** start of Entries **

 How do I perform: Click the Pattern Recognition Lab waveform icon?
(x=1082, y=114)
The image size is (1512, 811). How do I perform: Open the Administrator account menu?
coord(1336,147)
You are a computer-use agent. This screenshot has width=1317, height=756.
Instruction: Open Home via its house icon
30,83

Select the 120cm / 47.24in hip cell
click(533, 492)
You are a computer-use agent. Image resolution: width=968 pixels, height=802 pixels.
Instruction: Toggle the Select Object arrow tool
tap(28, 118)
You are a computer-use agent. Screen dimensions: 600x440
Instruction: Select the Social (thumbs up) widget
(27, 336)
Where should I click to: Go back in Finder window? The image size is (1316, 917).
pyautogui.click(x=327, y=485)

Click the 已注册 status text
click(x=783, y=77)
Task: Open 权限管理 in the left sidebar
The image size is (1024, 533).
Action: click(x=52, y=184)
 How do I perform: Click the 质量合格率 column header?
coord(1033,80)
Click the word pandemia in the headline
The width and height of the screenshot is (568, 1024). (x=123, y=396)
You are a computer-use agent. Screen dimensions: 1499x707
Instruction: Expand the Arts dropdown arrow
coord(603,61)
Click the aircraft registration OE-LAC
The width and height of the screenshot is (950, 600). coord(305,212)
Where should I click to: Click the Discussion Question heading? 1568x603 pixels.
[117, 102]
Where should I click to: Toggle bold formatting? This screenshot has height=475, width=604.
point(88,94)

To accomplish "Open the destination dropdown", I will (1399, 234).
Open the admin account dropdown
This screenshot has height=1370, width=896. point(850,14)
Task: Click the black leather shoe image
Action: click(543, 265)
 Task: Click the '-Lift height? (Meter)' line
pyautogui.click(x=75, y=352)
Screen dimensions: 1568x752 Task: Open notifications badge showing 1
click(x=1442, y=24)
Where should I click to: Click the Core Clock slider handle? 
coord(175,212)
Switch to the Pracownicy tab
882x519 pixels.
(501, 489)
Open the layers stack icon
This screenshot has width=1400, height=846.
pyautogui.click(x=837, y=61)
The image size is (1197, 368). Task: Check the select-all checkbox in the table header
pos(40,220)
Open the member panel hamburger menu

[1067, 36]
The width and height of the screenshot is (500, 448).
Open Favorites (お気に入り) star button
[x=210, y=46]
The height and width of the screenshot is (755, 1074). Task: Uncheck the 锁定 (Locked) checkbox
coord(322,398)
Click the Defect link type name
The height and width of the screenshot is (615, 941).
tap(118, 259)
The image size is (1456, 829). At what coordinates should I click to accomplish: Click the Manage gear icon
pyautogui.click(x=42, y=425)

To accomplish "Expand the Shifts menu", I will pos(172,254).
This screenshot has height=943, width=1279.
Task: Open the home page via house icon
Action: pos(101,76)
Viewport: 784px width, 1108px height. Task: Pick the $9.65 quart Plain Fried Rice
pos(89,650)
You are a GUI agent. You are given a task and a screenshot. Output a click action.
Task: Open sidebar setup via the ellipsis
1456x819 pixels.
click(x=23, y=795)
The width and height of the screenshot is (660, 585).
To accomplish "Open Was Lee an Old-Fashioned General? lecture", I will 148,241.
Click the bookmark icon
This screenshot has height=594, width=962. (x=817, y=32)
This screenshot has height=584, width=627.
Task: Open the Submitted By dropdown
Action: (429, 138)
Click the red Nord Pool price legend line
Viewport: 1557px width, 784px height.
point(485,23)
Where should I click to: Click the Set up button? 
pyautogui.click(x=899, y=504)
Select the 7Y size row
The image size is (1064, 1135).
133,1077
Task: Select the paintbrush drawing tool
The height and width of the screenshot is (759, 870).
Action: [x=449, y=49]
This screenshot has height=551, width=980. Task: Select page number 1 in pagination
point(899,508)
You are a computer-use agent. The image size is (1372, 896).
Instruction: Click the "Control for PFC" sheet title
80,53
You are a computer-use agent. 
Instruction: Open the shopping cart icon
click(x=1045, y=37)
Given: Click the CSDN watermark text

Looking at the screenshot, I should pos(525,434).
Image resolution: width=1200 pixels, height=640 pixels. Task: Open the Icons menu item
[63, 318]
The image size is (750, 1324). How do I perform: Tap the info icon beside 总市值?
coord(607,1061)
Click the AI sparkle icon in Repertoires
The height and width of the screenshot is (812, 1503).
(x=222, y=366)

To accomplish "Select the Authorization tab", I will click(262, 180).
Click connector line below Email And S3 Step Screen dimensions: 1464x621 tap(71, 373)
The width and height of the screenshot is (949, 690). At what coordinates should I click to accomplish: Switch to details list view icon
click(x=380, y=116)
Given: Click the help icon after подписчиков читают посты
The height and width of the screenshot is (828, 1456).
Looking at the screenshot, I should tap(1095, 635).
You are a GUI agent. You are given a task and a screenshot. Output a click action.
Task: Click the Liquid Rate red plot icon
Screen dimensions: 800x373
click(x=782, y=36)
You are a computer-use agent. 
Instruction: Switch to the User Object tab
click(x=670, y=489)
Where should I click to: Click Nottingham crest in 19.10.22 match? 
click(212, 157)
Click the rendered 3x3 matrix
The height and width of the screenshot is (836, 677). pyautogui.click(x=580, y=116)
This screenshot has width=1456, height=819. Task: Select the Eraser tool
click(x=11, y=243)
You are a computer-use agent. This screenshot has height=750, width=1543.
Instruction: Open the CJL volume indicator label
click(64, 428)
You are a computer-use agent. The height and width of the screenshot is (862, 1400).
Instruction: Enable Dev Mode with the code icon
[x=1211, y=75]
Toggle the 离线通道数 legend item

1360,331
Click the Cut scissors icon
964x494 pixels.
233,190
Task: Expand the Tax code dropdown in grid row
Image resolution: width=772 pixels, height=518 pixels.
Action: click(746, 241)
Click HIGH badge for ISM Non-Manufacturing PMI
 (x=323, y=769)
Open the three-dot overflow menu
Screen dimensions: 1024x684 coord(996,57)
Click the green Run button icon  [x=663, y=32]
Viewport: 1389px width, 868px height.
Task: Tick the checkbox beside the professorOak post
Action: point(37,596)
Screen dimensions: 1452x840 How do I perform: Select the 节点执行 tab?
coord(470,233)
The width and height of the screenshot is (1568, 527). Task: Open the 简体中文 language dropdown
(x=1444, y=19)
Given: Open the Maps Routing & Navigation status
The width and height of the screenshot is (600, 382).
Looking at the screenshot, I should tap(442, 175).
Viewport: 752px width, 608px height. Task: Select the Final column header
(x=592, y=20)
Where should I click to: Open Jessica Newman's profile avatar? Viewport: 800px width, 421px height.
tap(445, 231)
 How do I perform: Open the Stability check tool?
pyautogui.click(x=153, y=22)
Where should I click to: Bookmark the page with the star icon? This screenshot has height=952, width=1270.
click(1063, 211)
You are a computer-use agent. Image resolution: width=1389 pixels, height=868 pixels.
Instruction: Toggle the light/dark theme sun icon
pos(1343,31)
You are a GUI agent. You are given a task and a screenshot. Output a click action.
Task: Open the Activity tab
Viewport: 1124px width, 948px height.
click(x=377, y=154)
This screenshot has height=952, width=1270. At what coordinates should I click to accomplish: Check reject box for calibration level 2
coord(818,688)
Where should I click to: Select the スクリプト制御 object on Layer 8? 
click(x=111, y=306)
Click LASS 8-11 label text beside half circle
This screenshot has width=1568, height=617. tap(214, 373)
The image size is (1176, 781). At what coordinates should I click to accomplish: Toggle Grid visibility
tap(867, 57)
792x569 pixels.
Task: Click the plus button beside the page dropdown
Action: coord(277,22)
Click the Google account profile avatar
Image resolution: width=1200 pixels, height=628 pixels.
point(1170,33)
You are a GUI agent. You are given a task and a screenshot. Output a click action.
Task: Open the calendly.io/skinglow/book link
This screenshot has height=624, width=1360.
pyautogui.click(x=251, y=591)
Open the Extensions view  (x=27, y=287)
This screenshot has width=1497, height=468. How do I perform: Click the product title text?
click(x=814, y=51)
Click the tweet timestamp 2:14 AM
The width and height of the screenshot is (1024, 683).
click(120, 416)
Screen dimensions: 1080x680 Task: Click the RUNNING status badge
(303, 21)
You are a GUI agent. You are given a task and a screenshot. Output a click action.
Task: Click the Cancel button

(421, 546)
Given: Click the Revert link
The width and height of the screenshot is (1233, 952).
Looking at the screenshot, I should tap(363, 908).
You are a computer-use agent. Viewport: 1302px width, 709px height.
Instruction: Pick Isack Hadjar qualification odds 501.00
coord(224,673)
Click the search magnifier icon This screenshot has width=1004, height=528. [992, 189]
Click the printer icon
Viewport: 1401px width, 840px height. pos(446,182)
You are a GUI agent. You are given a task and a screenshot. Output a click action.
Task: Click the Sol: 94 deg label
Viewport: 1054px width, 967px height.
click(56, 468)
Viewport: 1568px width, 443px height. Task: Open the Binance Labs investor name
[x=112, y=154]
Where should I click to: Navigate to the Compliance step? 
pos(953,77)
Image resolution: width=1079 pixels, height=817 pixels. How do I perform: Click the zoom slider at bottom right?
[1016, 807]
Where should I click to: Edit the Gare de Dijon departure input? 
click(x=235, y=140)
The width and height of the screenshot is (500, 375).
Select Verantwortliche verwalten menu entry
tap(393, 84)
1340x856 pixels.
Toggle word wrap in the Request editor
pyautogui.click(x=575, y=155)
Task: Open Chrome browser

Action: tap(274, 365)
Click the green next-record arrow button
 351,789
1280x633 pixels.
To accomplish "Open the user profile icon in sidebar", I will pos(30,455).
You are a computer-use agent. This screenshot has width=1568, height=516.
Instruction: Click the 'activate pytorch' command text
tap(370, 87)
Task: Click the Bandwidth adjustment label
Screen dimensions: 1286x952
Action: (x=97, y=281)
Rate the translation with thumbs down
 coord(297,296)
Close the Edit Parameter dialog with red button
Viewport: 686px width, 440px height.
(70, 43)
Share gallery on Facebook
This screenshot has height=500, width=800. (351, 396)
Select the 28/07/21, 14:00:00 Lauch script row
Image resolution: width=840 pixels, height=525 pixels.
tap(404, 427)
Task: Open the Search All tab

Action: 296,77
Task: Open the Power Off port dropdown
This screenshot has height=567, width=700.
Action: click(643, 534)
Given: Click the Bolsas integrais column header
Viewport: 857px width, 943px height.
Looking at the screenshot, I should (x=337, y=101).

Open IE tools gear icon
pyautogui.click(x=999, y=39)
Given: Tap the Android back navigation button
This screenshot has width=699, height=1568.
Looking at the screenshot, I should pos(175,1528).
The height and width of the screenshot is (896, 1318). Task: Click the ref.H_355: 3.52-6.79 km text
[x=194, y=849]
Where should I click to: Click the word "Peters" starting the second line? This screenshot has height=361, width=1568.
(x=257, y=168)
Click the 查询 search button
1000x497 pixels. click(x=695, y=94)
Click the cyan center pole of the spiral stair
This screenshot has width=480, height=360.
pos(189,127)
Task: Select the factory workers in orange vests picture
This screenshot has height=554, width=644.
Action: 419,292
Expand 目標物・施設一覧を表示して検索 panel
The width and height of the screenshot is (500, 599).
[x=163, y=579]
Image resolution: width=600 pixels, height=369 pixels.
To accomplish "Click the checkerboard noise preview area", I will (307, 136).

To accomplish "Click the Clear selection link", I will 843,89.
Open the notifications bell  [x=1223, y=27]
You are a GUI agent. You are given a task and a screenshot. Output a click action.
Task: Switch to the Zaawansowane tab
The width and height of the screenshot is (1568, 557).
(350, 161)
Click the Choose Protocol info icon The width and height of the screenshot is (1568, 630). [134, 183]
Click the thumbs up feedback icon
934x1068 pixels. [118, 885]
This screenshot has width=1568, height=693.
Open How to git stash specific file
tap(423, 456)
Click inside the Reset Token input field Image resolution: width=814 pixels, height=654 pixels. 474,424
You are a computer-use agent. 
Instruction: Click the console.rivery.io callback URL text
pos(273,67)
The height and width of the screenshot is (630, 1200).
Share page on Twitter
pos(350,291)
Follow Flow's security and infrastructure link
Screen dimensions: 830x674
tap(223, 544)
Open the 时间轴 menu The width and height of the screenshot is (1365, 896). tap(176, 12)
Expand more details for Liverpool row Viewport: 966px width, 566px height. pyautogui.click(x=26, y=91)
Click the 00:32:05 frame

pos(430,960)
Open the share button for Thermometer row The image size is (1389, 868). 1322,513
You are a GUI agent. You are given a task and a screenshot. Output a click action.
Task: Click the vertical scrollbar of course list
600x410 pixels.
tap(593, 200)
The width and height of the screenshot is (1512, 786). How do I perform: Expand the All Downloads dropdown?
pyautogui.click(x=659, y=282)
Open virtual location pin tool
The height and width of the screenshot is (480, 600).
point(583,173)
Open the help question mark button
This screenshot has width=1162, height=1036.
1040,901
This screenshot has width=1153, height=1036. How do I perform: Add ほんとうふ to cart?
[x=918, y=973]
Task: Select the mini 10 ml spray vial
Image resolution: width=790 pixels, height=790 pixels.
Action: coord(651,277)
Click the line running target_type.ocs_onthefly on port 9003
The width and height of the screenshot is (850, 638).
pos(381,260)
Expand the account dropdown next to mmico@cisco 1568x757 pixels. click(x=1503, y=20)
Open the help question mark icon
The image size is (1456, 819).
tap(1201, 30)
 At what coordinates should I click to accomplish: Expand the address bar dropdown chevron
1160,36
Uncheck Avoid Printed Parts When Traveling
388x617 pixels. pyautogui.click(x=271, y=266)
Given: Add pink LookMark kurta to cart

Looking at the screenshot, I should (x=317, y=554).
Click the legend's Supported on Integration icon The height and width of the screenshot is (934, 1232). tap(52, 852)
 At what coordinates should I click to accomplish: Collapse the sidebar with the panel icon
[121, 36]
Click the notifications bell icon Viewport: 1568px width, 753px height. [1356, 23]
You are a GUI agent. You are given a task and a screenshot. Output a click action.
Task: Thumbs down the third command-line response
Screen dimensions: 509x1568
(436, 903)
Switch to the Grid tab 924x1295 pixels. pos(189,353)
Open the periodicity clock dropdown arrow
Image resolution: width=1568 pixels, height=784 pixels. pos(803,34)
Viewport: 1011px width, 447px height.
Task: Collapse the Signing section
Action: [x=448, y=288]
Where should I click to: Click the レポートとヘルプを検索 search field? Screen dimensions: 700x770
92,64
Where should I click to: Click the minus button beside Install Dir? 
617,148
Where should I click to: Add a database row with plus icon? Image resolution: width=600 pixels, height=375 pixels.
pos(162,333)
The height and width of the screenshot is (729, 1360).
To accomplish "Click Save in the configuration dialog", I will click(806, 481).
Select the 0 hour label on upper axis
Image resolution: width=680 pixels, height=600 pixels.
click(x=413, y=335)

** end of Entries **

## [Given request]
Count the lines above that contain the string "info" and give only the number.

## [Problem solution]
2